## EXERCISE GOAL
All that should be output is the block of lines below from the line with "Given: Tap the VoLTE2 status indicator" to the line with "Given: Click the Candidacy", both included, exactly as written.

☆ ☆ ☆

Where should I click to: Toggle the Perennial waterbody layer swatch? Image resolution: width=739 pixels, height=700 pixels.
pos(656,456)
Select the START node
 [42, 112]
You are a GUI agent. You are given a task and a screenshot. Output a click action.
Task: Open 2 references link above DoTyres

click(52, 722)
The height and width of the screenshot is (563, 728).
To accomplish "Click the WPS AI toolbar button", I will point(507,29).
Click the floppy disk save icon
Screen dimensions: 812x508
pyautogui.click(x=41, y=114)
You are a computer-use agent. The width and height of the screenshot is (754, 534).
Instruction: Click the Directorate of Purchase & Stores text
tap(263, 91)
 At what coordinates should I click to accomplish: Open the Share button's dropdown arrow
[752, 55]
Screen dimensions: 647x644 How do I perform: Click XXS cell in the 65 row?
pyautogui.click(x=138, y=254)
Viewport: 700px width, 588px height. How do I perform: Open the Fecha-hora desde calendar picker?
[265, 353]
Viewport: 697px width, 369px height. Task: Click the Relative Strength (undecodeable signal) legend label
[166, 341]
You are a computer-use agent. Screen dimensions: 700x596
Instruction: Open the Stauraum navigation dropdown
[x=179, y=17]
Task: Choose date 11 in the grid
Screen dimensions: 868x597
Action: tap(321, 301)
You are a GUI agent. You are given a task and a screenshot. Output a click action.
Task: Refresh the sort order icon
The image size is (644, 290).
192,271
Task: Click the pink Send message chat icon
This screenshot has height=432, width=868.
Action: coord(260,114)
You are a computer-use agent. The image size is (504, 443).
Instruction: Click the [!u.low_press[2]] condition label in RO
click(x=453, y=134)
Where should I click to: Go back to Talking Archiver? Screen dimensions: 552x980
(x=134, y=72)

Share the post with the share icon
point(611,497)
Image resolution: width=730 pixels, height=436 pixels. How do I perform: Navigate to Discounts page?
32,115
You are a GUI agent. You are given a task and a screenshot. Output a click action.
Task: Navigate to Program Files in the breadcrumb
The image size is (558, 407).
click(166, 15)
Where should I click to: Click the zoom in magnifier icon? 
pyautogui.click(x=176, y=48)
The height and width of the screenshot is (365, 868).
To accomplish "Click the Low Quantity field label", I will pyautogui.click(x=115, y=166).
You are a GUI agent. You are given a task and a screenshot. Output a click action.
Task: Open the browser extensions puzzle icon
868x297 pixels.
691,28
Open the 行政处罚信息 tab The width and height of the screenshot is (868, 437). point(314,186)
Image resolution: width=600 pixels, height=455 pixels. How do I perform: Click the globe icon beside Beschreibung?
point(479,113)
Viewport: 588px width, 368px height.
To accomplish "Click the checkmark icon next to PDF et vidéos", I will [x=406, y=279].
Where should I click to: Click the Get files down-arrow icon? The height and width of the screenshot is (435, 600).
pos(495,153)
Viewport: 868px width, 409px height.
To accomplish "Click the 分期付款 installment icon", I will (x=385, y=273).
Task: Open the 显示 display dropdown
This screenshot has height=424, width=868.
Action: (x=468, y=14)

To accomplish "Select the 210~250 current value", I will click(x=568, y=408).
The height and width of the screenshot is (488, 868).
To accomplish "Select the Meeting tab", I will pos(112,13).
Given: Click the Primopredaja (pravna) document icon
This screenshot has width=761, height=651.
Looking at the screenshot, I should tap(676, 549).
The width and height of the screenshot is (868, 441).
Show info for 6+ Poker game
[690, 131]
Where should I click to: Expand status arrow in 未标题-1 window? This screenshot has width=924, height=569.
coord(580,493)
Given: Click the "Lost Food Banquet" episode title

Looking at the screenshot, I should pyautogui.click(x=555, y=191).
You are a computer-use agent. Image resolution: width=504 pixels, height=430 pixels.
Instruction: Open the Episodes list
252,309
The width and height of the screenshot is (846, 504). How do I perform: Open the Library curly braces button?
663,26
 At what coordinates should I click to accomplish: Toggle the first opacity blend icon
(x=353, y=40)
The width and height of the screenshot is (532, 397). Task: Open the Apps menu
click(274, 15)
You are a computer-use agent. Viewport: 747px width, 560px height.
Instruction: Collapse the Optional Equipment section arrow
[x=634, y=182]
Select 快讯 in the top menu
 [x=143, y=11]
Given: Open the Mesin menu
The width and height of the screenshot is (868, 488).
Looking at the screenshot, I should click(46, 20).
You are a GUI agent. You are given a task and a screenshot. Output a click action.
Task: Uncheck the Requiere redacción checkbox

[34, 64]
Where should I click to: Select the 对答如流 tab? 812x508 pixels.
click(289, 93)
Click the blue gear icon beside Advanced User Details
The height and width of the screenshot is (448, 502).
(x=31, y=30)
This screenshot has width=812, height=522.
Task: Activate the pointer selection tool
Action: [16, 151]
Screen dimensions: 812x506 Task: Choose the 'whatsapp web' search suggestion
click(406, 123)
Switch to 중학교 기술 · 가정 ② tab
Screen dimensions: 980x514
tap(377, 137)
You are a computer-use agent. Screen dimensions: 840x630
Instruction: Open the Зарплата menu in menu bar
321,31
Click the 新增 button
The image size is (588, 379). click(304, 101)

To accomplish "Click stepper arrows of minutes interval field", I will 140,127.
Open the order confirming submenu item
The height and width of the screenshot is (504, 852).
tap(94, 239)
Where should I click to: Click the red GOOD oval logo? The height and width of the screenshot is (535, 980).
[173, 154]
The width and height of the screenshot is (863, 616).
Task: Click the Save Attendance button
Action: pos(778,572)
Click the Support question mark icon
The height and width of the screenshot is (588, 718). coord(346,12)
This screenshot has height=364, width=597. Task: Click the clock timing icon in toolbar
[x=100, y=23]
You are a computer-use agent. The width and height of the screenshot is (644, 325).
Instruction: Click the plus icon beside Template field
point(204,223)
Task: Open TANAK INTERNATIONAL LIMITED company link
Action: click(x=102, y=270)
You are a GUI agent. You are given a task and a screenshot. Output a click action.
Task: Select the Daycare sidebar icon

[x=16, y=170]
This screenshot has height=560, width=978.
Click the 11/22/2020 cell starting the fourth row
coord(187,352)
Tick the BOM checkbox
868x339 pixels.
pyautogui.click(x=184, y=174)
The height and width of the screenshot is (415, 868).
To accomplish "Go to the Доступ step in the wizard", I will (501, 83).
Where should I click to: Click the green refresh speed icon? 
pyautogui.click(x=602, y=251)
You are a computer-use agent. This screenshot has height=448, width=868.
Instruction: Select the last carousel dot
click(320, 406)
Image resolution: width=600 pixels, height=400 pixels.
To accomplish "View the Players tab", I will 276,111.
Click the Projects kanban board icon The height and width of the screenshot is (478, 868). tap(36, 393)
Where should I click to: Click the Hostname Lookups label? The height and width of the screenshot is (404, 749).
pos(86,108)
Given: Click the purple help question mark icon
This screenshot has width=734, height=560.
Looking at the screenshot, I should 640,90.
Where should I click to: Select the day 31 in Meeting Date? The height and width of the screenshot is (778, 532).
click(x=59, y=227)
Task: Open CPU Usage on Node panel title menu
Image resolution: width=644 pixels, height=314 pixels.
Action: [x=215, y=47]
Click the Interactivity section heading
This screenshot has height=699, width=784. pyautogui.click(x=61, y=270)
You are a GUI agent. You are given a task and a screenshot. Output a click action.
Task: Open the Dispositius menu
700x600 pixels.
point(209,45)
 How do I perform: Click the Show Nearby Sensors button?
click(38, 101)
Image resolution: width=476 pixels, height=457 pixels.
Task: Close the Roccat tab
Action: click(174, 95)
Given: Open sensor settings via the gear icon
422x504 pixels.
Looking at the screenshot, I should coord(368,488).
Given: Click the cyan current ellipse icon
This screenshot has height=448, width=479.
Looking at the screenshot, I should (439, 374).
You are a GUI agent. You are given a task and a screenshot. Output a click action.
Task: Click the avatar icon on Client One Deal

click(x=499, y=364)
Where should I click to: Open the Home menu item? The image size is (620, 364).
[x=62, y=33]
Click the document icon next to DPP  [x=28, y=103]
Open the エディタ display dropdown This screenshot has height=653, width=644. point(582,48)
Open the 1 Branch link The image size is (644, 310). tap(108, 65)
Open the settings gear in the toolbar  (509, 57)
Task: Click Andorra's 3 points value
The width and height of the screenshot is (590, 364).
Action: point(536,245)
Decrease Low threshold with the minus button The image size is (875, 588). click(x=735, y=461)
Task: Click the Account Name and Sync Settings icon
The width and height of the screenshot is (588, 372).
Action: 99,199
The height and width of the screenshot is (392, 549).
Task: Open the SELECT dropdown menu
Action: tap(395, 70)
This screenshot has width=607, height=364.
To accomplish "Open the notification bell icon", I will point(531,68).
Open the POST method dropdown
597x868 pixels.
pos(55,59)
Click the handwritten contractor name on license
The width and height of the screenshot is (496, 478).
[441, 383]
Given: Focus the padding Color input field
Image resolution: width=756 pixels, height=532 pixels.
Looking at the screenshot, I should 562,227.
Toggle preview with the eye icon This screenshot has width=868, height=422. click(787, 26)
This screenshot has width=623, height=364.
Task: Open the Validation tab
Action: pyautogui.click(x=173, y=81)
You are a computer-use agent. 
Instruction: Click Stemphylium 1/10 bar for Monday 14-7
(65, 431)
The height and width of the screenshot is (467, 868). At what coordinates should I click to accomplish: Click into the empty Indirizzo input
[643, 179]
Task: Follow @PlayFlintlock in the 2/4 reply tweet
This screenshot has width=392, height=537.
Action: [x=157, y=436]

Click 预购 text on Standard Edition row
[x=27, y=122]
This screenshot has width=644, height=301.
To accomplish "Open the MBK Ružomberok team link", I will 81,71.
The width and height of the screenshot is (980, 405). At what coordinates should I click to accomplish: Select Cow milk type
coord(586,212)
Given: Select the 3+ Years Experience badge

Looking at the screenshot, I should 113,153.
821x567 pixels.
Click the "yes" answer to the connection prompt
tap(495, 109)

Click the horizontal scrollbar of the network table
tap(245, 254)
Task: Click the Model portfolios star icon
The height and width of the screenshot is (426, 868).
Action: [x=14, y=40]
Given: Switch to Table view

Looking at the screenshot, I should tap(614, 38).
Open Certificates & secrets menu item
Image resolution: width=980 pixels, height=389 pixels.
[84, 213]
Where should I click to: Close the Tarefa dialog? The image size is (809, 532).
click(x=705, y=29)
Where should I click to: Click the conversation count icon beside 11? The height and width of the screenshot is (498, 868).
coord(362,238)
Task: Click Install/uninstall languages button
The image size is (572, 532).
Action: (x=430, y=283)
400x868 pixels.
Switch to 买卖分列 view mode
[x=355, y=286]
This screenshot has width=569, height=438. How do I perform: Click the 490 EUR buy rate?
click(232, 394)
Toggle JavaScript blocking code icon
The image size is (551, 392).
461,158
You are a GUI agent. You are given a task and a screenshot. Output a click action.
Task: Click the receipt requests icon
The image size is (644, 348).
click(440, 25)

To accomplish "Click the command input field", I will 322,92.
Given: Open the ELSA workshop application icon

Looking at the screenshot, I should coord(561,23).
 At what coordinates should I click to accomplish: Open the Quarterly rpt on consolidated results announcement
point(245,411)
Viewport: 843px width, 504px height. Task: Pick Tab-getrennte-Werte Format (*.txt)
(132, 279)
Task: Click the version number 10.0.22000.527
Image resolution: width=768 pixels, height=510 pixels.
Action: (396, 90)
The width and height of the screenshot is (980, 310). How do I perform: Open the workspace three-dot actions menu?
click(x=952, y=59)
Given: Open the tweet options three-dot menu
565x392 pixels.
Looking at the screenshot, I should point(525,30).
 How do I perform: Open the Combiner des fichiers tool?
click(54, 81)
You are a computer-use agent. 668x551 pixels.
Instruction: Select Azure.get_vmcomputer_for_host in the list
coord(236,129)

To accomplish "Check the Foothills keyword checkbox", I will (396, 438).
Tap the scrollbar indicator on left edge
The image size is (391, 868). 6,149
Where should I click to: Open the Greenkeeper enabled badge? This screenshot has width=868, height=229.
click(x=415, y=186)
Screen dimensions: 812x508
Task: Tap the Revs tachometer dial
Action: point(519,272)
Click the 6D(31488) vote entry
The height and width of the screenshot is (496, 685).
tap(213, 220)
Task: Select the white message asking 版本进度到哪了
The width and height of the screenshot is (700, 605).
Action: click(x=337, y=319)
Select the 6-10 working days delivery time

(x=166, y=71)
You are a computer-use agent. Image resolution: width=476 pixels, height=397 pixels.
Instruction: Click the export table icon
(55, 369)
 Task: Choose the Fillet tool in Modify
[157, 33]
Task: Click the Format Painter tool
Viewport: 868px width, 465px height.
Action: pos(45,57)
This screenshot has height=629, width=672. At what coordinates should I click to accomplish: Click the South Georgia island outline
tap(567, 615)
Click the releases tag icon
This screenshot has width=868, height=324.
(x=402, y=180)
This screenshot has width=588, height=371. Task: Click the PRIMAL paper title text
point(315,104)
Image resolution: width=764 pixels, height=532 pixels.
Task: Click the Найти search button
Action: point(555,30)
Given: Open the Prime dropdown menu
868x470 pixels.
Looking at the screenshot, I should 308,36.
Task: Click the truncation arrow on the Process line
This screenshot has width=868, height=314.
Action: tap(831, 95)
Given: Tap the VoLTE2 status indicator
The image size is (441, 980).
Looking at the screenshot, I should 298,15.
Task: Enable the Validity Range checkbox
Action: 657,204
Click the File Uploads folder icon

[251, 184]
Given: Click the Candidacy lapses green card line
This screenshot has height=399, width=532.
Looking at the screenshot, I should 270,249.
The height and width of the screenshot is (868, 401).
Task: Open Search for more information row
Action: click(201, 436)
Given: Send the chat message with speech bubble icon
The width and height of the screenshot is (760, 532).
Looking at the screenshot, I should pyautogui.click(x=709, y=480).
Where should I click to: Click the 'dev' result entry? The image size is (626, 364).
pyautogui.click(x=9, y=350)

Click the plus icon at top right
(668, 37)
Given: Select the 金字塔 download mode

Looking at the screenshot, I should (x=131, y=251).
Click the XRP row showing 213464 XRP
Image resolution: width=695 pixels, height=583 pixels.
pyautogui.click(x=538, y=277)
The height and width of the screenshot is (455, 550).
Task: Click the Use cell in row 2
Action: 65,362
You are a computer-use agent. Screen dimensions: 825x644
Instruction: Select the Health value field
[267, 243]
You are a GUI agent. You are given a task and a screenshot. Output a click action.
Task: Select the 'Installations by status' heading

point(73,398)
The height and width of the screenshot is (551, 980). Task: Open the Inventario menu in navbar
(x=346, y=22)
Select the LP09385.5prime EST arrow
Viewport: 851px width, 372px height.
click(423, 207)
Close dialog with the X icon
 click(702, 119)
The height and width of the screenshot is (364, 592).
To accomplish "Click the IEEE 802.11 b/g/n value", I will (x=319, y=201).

☆ ☆ ☆

## COMPLETED EXERCISE
Given: Tap the VoLTE2 status indicator
The image size is (441, 980).
Looking at the screenshot, I should 298,15.
Task: Enable the Validity Range checkbox
Action: 657,204
Click the File Uploads folder icon

[251, 184]
Given: Click the Candidacy lapses green card line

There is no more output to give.